(Your instructions)
Work out how many lines of the data hold the string "jakości", and reply with that number alone.

(Saved entries)

[Start of Attachment]

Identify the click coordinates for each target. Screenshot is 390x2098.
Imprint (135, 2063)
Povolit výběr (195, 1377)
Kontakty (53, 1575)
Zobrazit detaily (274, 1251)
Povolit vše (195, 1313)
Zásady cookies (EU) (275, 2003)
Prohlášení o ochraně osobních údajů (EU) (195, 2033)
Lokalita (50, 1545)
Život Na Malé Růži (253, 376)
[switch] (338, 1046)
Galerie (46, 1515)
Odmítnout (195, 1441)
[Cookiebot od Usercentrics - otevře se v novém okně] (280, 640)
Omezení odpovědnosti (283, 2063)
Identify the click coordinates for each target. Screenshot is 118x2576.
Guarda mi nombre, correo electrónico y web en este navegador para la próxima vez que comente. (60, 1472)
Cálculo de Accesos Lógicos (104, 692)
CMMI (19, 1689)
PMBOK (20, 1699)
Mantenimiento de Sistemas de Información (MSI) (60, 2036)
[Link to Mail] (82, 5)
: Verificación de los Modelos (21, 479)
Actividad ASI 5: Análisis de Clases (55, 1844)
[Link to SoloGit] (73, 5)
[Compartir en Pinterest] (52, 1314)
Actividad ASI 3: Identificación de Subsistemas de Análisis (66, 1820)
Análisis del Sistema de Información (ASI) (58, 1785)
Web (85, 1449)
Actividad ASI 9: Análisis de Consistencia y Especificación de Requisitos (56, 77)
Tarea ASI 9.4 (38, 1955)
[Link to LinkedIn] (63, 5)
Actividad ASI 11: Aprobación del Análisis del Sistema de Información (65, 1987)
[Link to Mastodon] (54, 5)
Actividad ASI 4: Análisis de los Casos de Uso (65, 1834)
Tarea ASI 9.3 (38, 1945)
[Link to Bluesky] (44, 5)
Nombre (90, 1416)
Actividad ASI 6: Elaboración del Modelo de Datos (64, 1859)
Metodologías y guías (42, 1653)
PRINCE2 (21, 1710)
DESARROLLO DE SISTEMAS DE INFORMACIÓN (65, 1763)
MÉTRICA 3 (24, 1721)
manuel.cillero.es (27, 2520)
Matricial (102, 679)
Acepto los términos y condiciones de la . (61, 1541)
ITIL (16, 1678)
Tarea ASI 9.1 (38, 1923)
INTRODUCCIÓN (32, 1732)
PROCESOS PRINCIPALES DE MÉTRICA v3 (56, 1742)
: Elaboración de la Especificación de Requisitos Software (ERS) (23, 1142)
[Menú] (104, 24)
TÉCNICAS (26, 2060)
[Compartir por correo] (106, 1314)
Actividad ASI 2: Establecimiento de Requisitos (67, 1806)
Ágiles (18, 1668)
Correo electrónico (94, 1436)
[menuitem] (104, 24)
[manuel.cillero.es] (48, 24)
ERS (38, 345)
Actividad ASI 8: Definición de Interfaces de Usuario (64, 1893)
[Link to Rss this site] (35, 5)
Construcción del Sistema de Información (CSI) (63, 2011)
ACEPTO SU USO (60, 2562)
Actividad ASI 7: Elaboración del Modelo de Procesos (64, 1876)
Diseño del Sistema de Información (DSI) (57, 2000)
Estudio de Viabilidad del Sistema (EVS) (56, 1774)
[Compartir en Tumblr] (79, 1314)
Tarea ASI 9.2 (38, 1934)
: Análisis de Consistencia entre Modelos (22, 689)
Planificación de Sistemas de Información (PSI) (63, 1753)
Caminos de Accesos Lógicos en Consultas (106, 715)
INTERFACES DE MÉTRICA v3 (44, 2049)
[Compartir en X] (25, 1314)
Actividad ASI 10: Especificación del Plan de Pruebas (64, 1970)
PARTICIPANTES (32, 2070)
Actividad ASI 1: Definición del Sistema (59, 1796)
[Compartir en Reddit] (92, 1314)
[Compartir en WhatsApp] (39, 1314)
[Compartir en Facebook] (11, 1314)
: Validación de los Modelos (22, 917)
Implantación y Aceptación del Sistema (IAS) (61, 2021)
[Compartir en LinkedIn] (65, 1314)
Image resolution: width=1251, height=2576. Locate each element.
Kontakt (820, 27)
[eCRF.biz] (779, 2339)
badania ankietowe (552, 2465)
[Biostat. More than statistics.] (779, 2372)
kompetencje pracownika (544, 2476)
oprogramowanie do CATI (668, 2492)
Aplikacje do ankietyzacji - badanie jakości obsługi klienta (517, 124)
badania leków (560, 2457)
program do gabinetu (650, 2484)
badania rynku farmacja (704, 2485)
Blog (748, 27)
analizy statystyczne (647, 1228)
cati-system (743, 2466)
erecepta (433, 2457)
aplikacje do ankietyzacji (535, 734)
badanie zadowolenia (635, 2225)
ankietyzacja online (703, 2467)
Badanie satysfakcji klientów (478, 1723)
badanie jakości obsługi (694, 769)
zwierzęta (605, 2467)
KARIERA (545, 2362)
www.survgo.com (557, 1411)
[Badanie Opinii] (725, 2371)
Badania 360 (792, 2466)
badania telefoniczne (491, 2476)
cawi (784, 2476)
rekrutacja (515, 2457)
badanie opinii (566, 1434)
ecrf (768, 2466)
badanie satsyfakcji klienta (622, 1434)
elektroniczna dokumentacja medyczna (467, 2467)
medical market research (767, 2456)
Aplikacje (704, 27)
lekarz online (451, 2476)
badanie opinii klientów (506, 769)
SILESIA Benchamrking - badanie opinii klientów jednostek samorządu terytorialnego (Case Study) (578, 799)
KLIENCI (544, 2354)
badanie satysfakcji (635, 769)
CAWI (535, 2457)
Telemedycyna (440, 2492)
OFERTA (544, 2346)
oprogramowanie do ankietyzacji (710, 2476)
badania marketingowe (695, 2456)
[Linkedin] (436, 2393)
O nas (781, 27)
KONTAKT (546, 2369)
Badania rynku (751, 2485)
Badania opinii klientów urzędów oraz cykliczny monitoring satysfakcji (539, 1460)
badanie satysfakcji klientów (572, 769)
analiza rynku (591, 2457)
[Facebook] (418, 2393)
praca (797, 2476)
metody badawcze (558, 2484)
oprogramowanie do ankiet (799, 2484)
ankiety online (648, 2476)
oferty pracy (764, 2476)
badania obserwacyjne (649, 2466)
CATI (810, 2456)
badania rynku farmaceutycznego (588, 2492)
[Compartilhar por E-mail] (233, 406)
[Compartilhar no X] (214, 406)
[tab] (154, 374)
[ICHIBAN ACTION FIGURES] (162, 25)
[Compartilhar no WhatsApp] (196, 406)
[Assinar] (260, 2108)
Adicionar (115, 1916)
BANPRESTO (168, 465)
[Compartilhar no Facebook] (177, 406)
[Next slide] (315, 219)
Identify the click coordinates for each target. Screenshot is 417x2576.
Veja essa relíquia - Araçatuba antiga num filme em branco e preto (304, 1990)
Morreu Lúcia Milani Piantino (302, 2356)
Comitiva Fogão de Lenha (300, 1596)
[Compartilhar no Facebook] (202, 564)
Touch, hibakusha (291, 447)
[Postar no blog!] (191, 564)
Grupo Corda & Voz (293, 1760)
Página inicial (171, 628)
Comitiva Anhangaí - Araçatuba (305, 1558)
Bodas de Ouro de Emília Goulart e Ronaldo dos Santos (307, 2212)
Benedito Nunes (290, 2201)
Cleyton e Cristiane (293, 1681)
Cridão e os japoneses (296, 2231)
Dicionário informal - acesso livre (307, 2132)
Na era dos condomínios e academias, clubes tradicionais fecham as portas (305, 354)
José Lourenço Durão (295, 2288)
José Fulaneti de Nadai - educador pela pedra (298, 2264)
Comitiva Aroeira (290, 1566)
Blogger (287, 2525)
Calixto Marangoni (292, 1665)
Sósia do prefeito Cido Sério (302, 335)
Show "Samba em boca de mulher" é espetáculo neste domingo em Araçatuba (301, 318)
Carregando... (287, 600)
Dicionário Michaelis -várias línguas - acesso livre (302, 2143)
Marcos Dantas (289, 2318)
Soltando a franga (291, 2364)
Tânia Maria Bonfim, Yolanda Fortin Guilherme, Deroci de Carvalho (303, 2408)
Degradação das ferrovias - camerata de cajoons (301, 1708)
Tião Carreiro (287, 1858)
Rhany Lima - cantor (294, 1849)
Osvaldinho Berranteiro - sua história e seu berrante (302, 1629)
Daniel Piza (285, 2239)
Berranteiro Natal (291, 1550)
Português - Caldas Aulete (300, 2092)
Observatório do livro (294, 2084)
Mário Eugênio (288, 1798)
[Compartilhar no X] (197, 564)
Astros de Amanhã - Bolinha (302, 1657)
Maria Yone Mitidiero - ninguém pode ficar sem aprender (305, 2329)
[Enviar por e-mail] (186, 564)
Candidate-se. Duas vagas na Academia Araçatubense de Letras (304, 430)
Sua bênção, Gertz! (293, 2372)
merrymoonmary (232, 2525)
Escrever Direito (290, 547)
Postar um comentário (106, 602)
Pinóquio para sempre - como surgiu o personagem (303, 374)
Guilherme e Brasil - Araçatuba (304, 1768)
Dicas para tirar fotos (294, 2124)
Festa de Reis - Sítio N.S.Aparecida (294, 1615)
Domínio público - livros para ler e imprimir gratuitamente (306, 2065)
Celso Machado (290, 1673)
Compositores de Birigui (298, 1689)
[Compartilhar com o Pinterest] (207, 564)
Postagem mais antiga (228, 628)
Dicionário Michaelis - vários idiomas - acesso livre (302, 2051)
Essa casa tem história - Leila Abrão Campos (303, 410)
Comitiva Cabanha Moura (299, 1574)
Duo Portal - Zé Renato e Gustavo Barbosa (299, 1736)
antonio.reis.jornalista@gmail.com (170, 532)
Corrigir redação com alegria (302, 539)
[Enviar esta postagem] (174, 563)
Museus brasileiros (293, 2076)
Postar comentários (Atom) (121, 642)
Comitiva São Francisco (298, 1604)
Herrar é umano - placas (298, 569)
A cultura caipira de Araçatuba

[End of Attachment]

(Written response)
2